Combine historically low interest rates with delayed demand due to spring quarantine measures and the housing market rebounded with revenge. Almost every week brings new data to support this claim. The most impressive example this week is the confidence of home builders.
The new housing numbers from the Census Bureau have also been updated. Although still close to their highest levels since 2007, they have not grown in the same way as builders’ confidence.
This may reflect high material costs or simply a construction industry operating at capacity.
This may be the beginning of the phenomenon we discussed a few weeks ago, when the delayed demand to buy a home began to run before it cooled to the end of the year.

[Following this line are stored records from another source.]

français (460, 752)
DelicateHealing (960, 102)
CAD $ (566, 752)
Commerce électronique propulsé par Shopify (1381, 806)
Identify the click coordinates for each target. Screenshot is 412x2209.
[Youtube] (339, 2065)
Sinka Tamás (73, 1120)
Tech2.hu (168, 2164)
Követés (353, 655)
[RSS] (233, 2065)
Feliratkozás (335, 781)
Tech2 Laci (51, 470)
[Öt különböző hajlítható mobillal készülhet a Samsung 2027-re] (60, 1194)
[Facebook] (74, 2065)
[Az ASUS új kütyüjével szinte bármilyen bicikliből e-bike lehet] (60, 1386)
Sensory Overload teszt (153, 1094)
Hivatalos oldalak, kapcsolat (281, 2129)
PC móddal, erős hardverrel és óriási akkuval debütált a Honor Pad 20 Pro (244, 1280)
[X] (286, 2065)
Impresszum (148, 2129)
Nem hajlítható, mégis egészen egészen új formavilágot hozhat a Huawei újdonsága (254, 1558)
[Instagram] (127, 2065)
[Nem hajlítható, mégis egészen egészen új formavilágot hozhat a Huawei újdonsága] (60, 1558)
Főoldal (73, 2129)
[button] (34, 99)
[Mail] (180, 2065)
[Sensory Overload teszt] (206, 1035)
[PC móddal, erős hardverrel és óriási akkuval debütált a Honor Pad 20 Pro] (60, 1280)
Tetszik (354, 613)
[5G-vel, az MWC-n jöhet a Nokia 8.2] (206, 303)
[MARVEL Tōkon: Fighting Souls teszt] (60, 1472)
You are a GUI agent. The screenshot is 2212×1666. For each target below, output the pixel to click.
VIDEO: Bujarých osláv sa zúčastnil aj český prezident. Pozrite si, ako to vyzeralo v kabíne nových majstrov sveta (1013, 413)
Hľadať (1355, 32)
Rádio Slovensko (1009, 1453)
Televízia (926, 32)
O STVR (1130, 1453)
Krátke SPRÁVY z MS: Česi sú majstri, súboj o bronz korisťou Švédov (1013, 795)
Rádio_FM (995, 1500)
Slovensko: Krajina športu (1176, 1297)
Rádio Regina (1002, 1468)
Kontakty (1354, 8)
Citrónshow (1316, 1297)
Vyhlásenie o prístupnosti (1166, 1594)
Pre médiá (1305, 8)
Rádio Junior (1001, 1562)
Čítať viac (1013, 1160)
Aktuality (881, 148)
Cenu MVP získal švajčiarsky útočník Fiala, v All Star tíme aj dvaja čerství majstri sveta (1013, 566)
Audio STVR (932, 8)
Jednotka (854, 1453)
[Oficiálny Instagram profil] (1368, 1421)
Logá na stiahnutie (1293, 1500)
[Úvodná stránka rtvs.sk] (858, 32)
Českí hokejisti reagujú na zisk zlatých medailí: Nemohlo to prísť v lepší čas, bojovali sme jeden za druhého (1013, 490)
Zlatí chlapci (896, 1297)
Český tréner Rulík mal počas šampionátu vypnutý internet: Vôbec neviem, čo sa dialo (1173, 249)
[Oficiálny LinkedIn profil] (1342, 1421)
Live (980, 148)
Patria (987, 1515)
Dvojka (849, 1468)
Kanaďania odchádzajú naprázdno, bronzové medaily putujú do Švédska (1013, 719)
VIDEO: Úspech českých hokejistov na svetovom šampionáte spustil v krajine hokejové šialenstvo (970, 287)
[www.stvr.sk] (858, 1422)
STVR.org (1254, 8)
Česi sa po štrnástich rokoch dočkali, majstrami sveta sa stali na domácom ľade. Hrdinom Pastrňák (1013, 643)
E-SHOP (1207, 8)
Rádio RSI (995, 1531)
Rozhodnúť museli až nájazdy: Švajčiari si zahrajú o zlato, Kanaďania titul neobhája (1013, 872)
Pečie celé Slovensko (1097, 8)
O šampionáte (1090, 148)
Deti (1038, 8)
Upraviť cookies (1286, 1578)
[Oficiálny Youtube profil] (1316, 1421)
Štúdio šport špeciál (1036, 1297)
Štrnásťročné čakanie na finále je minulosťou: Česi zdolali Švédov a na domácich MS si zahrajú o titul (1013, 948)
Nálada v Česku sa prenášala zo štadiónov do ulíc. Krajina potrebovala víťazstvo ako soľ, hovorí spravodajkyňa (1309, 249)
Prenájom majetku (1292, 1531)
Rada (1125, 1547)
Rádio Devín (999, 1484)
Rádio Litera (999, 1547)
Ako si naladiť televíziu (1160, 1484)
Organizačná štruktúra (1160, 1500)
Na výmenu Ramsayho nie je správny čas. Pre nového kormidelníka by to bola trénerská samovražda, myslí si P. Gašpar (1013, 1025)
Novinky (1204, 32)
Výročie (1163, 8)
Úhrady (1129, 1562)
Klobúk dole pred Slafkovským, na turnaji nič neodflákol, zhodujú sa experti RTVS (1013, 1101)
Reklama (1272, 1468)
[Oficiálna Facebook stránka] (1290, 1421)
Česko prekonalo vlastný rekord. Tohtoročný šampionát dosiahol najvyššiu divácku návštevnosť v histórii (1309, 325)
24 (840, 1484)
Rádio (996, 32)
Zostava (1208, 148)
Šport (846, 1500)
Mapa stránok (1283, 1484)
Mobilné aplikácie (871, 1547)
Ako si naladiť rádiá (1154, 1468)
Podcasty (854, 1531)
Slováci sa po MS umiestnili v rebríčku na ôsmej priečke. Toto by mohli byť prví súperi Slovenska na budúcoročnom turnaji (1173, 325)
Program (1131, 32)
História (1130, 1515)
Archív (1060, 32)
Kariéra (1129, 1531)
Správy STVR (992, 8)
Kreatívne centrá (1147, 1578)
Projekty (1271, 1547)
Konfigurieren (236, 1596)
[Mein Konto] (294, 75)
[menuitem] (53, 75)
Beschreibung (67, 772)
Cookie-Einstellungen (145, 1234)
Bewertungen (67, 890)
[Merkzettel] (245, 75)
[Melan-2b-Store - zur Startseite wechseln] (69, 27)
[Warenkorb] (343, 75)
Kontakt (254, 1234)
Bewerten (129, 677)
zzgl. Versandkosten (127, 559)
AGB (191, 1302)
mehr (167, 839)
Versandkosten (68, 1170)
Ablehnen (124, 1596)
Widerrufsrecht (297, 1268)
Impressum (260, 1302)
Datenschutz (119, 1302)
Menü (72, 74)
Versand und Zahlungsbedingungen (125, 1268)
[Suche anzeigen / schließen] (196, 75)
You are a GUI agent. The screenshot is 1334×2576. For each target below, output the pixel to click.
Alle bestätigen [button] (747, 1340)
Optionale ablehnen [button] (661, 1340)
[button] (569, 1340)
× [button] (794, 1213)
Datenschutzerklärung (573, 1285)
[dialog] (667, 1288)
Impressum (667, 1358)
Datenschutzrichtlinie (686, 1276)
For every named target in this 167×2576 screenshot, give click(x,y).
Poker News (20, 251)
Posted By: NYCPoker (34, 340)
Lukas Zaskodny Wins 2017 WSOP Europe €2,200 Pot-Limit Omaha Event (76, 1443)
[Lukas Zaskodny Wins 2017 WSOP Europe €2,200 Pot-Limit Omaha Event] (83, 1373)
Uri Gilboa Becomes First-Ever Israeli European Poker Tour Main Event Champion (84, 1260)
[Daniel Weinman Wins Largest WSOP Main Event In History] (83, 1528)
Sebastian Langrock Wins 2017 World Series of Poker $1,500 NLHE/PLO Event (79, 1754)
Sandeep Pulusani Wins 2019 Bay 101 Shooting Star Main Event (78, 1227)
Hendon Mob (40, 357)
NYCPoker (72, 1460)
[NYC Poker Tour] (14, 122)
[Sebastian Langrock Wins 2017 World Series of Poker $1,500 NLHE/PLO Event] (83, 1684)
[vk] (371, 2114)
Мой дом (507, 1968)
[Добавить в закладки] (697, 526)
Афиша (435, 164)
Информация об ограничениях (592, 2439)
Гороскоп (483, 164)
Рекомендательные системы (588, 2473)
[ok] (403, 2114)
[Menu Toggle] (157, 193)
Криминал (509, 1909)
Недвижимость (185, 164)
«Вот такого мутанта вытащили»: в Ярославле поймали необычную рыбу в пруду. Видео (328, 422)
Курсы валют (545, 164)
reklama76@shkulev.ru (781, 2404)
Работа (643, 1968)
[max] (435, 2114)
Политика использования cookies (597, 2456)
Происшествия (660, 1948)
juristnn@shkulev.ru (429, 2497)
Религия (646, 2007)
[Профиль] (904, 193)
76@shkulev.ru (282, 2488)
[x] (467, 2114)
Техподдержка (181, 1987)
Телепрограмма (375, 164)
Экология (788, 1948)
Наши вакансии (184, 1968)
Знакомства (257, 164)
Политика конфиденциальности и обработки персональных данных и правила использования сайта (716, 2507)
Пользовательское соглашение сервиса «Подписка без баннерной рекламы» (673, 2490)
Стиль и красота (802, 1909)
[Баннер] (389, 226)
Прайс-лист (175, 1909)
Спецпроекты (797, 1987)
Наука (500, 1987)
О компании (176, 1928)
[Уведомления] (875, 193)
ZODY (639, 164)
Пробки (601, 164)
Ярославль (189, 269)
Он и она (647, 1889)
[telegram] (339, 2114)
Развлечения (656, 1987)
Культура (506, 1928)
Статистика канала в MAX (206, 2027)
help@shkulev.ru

No matter what happens in the coming months, much of the recent strength of the housing market is possible from Federal Reserve bond-buying programs. Forget the Fed’s interest rate. Fed bond buying programs mean that interest rates are 0.6 to 1.2 percent lower than they would otherwise be, and infinitely easier to obtain. The fact is, we really don’t know what the mortgage market would look like right now if the Fed didn’t intervene in March. Before that, interest rates were rising at the fastest pace … ever.
And with that, we finally came to the conclusion of what the Fed’s announcement this week has for mortgage and housing markets. The Fed’s 0% funding rate is just one expression of their commitment to policies designed to help strengthen the economy. Although it doesn’t take the headlines as easily as “0% by 2023,” the Fed has reaffirmed its commitment to buy bonds in the coming months, “at least at current rates.” So, although mortgage rates are not 0%, the Fed keeps them as low as possible to a second order. Whether it will be months or years will depend on the pace of economic recovery and the extent to which the coronavirus is permanently changing the global economy.